Taking customers for granted can have a serious impact on their bottom line: around one in eight people in the UK have simply cancelled an order when goods or services didn't turn up in time.
It is estimated that businesses are losing a staggering 755 million a year in cancelled goods and services alone, as well as missing out on future business because of the damage to their reputation.
With the advent of social media, word spreads fast and nearly one in 10 disgruntled customers now spread the word about their bad experiences online and more than one-third grumble to friends and colleagues.
"Turning up late for appointments is a great way to lose customers," said Stuart Miller, Chief Executive and co-founder of ByBox, the UK market leader in field service solutions. "Busy people hate to be kept waiting.
"If they are promised an engineer by 2pm, they don't want one to arrive at 4pm without the right part. Punctuality is one of the pillars of great customer service and companies ignore that at their peril.
"This survey revealed that the single most important factor which would influence customers to recommend a company to others was whether or not the goods or services turned up on time.
"Companies need to take all the steps they can to ensure their engineers turn up on time and ByBox can help them by delivering parts in-night to drop boxes."
ByBox has transformed the field services market with its model of delivering pre-8am to its network of 18,000 drop boxes at 1,400 locations in the UK, ready for an engineer to collect before the start of a day's work.
The company's unique Thinventory software platform keeps track of parts at all times even when in an engineer's van so it is easy to pinpoint exactly where a required part is and move it to the box nearest to the appropriate engineer.

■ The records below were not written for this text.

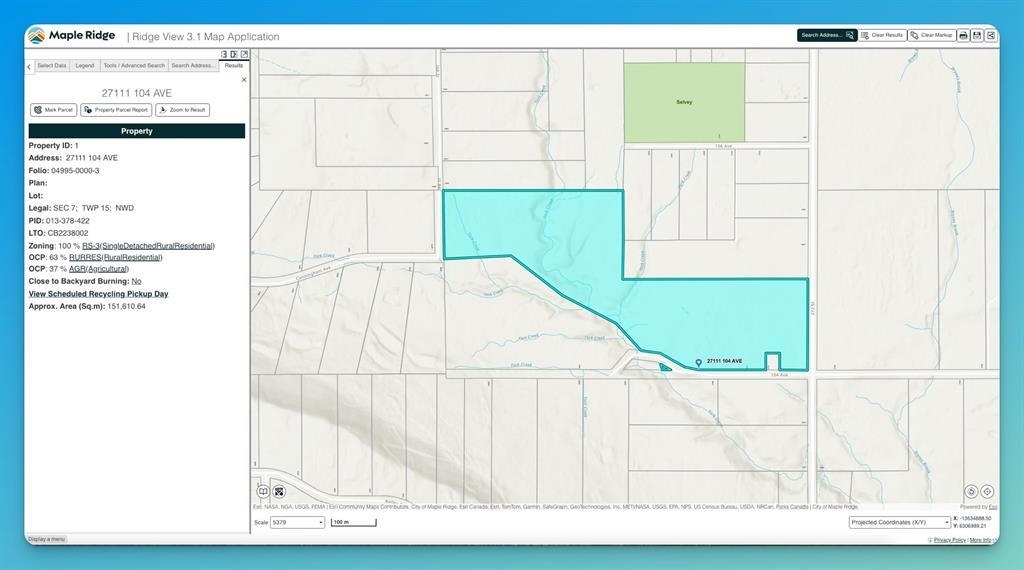Click the Mark Parcel button
This screenshot has width=1024, height=570.
click(x=53, y=110)
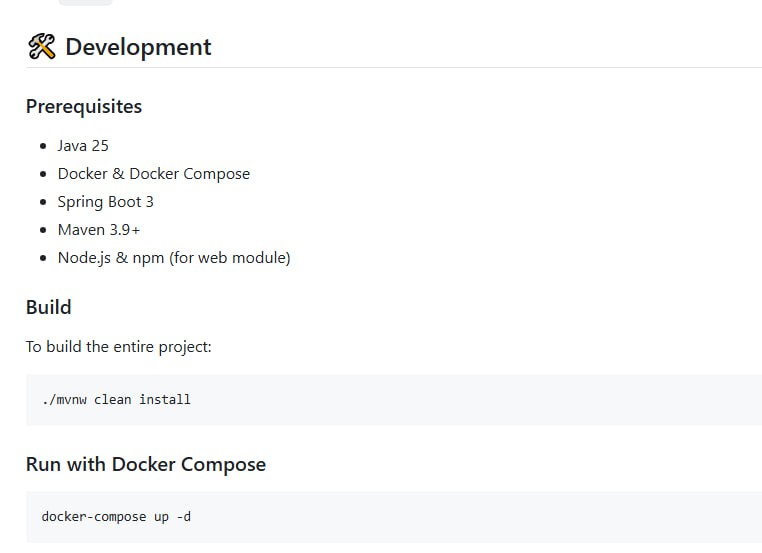
Task: Select the Spring Boot 3 list item
Action: [105, 202]
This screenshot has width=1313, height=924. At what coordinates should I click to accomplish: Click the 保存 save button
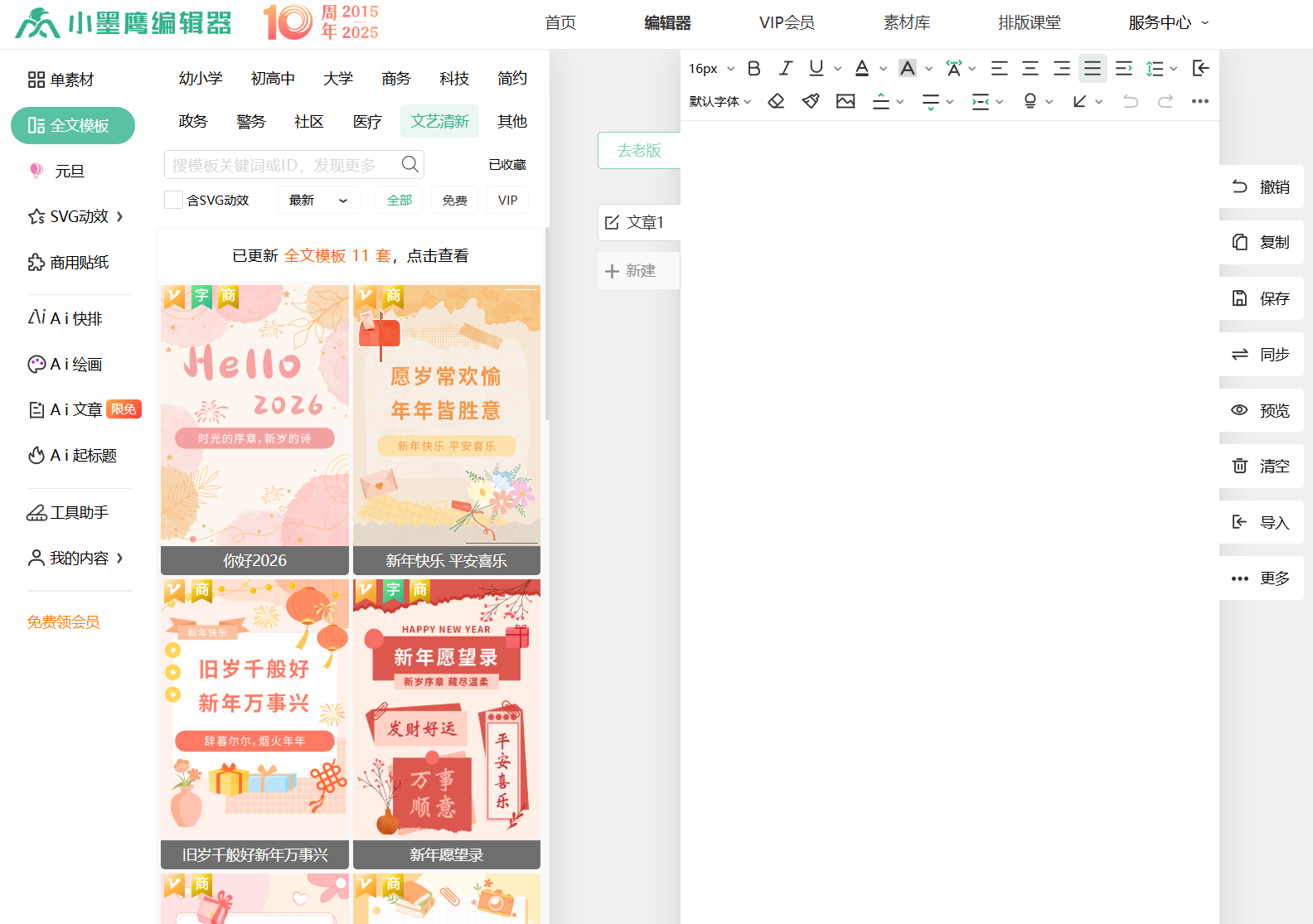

Operating 365 days a year, including Christmas Day and New Year's Day, ByBox has attracted a host of blue chip clients, including Coca Cola, Konica Minolta, Fujitsu and Bunzl, and won a string of awards.
The survey, carried out for TOA Technologies, painted a vivid picture of how aggravated people get with late deliveries and appointments and how this impacts on their perception of that particular business after a bad experience.
Punctuality had a huge impact. More than six out of ten customers would recommend a company that turned up on time. However, keep them waiting just half an hour and that falls to just over one in ten.
Stuart Miller continued: "Clearly what this survey has revealed is that time is critical and consumers are being increasingly intolerant. Indeed this is a sentiment which will continue to become even more prevalent as consumers become more accustomed to timed delivery slots, ETA's etc. Leaving a customer waiting potentially means lost business and quite simply if you want to have a winning business, you have to be on time."
Significantly, people who were kept waiting had little time for excuses. Nearly one-third of them were left with the impression that "companies don't care about my time" and more than one-fifth thought that companies took advantage of customers' willingness to wait in. Only one in 20 put delays down to the weather or traffic conditions.
The survey was carried out over 1,000 adults in the UK who were asked about their experiences of deliveries and appointments for a range of services including utility, internet, telephone, satellite TV, online grocery, furniture and white goods, computer repair and home healthcare workers.